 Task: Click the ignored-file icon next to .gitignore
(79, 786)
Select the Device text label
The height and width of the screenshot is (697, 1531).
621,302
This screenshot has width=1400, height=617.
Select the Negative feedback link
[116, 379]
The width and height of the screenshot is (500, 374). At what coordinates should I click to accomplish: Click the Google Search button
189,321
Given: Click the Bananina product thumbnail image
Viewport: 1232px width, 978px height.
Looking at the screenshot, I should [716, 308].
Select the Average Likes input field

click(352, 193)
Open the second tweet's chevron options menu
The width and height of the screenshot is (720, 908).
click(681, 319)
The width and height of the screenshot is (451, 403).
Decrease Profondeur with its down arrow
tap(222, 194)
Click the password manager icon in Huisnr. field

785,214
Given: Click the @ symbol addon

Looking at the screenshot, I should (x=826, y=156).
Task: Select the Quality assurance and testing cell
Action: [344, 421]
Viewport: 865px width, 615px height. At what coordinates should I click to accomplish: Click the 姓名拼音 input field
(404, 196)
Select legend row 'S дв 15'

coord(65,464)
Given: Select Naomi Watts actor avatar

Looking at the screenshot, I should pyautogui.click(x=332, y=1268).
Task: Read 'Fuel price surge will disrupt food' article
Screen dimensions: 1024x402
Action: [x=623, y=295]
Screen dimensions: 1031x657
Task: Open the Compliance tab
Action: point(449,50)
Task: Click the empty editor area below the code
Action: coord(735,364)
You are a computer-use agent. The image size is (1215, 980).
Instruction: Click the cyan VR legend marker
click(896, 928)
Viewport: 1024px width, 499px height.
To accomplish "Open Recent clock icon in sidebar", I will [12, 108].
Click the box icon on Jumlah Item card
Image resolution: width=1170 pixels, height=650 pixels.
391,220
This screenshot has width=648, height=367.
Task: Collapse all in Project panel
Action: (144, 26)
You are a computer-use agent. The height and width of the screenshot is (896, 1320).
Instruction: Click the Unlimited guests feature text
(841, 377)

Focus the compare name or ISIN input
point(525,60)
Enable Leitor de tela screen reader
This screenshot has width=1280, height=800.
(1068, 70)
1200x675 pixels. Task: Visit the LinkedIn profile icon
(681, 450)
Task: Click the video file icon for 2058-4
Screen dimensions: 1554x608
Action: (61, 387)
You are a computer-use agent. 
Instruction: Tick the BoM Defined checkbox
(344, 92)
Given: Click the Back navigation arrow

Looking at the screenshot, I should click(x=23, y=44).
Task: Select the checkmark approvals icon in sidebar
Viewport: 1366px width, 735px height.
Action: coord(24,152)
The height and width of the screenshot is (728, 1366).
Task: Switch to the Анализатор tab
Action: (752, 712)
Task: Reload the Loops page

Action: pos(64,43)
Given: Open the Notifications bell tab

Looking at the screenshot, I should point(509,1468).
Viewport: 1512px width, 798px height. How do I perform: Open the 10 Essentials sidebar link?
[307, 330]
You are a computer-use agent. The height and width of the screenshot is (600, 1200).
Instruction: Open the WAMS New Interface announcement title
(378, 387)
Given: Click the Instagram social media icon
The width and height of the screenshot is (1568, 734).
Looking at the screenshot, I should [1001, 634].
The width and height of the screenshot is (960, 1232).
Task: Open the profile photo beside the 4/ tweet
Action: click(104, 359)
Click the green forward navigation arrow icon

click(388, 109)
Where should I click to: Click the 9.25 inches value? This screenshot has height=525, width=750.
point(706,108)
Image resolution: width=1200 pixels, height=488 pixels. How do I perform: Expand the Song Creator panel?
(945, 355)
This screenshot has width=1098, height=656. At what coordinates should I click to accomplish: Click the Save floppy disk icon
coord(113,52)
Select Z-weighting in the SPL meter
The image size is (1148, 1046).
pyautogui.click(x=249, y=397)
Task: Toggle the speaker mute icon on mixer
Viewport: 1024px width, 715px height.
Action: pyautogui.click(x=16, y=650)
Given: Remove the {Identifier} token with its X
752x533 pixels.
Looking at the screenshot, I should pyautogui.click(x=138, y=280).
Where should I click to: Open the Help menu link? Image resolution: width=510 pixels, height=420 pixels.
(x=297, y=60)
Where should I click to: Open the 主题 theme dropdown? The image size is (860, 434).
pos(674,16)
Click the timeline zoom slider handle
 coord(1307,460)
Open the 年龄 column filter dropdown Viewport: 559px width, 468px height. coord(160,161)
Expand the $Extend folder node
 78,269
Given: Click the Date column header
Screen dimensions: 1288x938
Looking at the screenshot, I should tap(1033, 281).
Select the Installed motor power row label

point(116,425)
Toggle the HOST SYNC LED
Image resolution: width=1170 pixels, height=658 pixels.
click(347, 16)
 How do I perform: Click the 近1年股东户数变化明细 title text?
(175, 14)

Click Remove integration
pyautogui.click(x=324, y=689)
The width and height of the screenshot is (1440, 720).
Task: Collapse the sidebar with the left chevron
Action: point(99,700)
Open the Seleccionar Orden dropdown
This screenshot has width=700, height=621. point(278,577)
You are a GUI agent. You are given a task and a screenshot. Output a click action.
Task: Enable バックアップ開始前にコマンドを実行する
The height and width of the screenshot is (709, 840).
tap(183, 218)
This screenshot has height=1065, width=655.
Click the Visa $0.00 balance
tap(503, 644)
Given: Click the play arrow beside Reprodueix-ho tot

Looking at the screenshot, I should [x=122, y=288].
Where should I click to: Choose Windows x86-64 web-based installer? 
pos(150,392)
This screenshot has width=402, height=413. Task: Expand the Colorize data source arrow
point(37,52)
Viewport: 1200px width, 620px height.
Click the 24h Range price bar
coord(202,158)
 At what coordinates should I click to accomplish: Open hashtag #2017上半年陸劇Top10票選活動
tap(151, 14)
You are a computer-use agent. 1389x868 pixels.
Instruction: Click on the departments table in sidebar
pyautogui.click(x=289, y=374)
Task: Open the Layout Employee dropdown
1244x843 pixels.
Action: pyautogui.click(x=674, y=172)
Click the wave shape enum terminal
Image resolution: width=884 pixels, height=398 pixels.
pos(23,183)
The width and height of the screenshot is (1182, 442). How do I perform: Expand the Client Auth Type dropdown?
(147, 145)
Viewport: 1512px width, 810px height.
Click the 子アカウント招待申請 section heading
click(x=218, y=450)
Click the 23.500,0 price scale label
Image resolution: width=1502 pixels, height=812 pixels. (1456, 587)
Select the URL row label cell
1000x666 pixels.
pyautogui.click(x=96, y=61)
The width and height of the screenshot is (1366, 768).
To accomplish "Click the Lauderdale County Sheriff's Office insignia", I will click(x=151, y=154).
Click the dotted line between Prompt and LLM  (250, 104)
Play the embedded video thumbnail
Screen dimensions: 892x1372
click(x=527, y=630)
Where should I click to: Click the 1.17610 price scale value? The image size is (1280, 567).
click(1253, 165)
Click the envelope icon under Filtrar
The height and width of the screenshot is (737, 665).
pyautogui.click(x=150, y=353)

....................

• _Exercise objective_
In full, transcribe each entry of the material exactly.

• _Result_
 Task: Click the ignored-file icon next to .gitignore
(79, 786)
Select the Device text label
The height and width of the screenshot is (697, 1531).
621,302
This screenshot has width=1400, height=617.
Select the Negative feedback link
[116, 379]
The width and height of the screenshot is (500, 374). At what coordinates should I click to accomplish: Click the Google Search button
189,321
Given: Click the Bananina product thumbnail image
Viewport: 1232px width, 978px height.
Looking at the screenshot, I should [716, 308].
Select the Average Likes input field

click(352, 193)
Open the second tweet's chevron options menu
The width and height of the screenshot is (720, 908).
click(681, 319)
The width and height of the screenshot is (451, 403).
Decrease Profondeur with its down arrow
tap(222, 194)
Click the password manager icon in Huisnr. field

785,214
Given: Click the @ symbol addon

Looking at the screenshot, I should (x=826, y=156).
Task: Select the Quality assurance and testing cell
Action: [344, 421]
Viewport: 865px width, 615px height. At what coordinates should I click to accomplish: Click the 姓名拼音 input field
(404, 196)
Select legend row 'S дв 15'

coord(65,464)
Given: Select Naomi Watts actor avatar

Looking at the screenshot, I should pyautogui.click(x=332, y=1268).
Task: Read 'Fuel price surge will disrupt food' article
Screen dimensions: 1024x402
Action: [x=623, y=295]
Screen dimensions: 1031x657
Task: Open the Compliance tab
Action: point(449,50)
Task: Click the empty editor area below the code
Action: coord(735,364)
You are a computer-use agent. The image size is (1215, 980).
Instruction: Click the cyan VR legend marker
click(896, 928)
Viewport: 1024px width, 499px height.
To accomplish "Open Recent clock icon in sidebar", I will [12, 108].
Click the box icon on Jumlah Item card
Image resolution: width=1170 pixels, height=650 pixels.
391,220
This screenshot has width=648, height=367.
Task: Collapse all in Project panel
Action: (144, 26)
You are a computer-use agent. The height and width of the screenshot is (896, 1320).
Instruction: Click the Unlimited guests feature text
(841, 377)

Focus the compare name or ISIN input
point(525,60)
Enable Leitor de tela screen reader
This screenshot has width=1280, height=800.
(1068, 70)
1200x675 pixels. Task: Visit the LinkedIn profile icon
(681, 450)
Task: Click the video file icon for 2058-4
Screen dimensions: 1554x608
Action: (61, 387)
You are a computer-use agent. 
Instruction: Tick the BoM Defined checkbox
(344, 92)
Given: Click the Back navigation arrow

Looking at the screenshot, I should click(x=23, y=44).
Task: Select the checkmark approvals icon in sidebar
Viewport: 1366px width, 735px height.
Action: coord(24,152)
The height and width of the screenshot is (728, 1366).
Task: Switch to the Анализатор tab
Action: (752, 712)
Task: Reload the Loops page

Action: pos(64,43)
Given: Open the Notifications bell tab

Looking at the screenshot, I should point(509,1468).
Viewport: 1512px width, 798px height. How do I perform: Open the 10 Essentials sidebar link?
[307, 330]
You are a computer-use agent. The height and width of the screenshot is (600, 1200).
Instruction: Open the WAMS New Interface announcement title
(378, 387)
Given: Click the Instagram social media icon
The width and height of the screenshot is (1568, 734).
Looking at the screenshot, I should [1001, 634].
The width and height of the screenshot is (960, 1232).
Task: Open the profile photo beside the 4/ tweet
Action: click(104, 359)
Click the green forward navigation arrow icon

click(388, 109)
Where should I click to: Click the 9.25 inches value? This screenshot has height=525, width=750.
point(706,108)
Image resolution: width=1200 pixels, height=488 pixels. How do I perform: Expand the Song Creator panel?
(945, 355)
This screenshot has width=1098, height=656. At what coordinates should I click to accomplish: Click the Save floppy disk icon
coord(113,52)
Select Z-weighting in the SPL meter
The image size is (1148, 1046).
pyautogui.click(x=249, y=397)
Task: Toggle the speaker mute icon on mixer
Viewport: 1024px width, 715px height.
Action: pyautogui.click(x=16, y=650)
Given: Remove the {Identifier} token with its X
752x533 pixels.
Looking at the screenshot, I should pyautogui.click(x=138, y=280).
Where should I click to: Open the Help menu link? Image resolution: width=510 pixels, height=420 pixels.
(x=297, y=60)
Where should I click to: Open the 主题 theme dropdown? The image size is (860, 434).
pos(674,16)
Click the timeline zoom slider handle
 coord(1307,460)
Open the 年龄 column filter dropdown Viewport: 559px width, 468px height. coord(160,161)
Expand the $Extend folder node
 78,269
Given: Click the Date column header
Screen dimensions: 1288x938
Looking at the screenshot, I should tap(1033, 281).
Select the Installed motor power row label

point(116,425)
Toggle the HOST SYNC LED
Image resolution: width=1170 pixels, height=658 pixels.
click(347, 16)
 How do I perform: Click the 近1年股东户数变化明细 title text?
(175, 14)

Click Remove integration
pyautogui.click(x=324, y=689)
The width and height of the screenshot is (1440, 720).
Task: Collapse the sidebar with the left chevron
Action: point(99,700)
Open the Seleccionar Orden dropdown
This screenshot has width=700, height=621. point(278,577)
You are a GUI agent. You are given a task and a screenshot. Output a click action.
Task: Enable バックアップ開始前にコマンドを実行する
The height and width of the screenshot is (709, 840).
tap(183, 218)
This screenshot has height=1065, width=655.
Click the Visa $0.00 balance
tap(503, 644)
Given: Click the play arrow beside Reprodueix-ho tot

Looking at the screenshot, I should [x=122, y=288].
Where should I click to: Choose Windows x86-64 web-based installer? 
pos(150,392)
This screenshot has width=402, height=413. Task: Expand the Colorize data source arrow
point(37,52)
Viewport: 1200px width, 620px height.
Click the 24h Range price bar
coord(202,158)
 At what coordinates should I click to accomplish: Open hashtag #2017上半年陸劇Top10票選活動
tap(151, 14)
You are a computer-use agent. 1389x868 pixels.
Instruction: Click on the departments table in sidebar
pyautogui.click(x=289, y=374)
Task: Open the Layout Employee dropdown
1244x843 pixels.
Action: pyautogui.click(x=674, y=172)
Click the wave shape enum terminal
Image resolution: width=884 pixels, height=398 pixels.
pos(23,183)
The width and height of the screenshot is (1182, 442). How do I perform: Expand the Client Auth Type dropdown?
(147, 145)
Viewport: 1512px width, 810px height.
Click the 子アカウント招待申請 section heading
click(x=218, y=450)
Click the 23.500,0 price scale label
Image resolution: width=1502 pixels, height=812 pixels. (1456, 587)
Select the URL row label cell
1000x666 pixels.
pyautogui.click(x=96, y=61)
The width and height of the screenshot is (1366, 768).
To accomplish "Click the Lauderdale County Sheriff's Office insignia", I will click(x=151, y=154).
Click the dotted line between Prompt and LLM  (250, 104)
Play the embedded video thumbnail
Screen dimensions: 892x1372
click(x=527, y=630)
Where should I click to: Click the 1.17610 price scale value? The image size is (1280, 567).
click(1253, 165)
Click the envelope icon under Filtrar
The height and width of the screenshot is (737, 665).
pyautogui.click(x=150, y=353)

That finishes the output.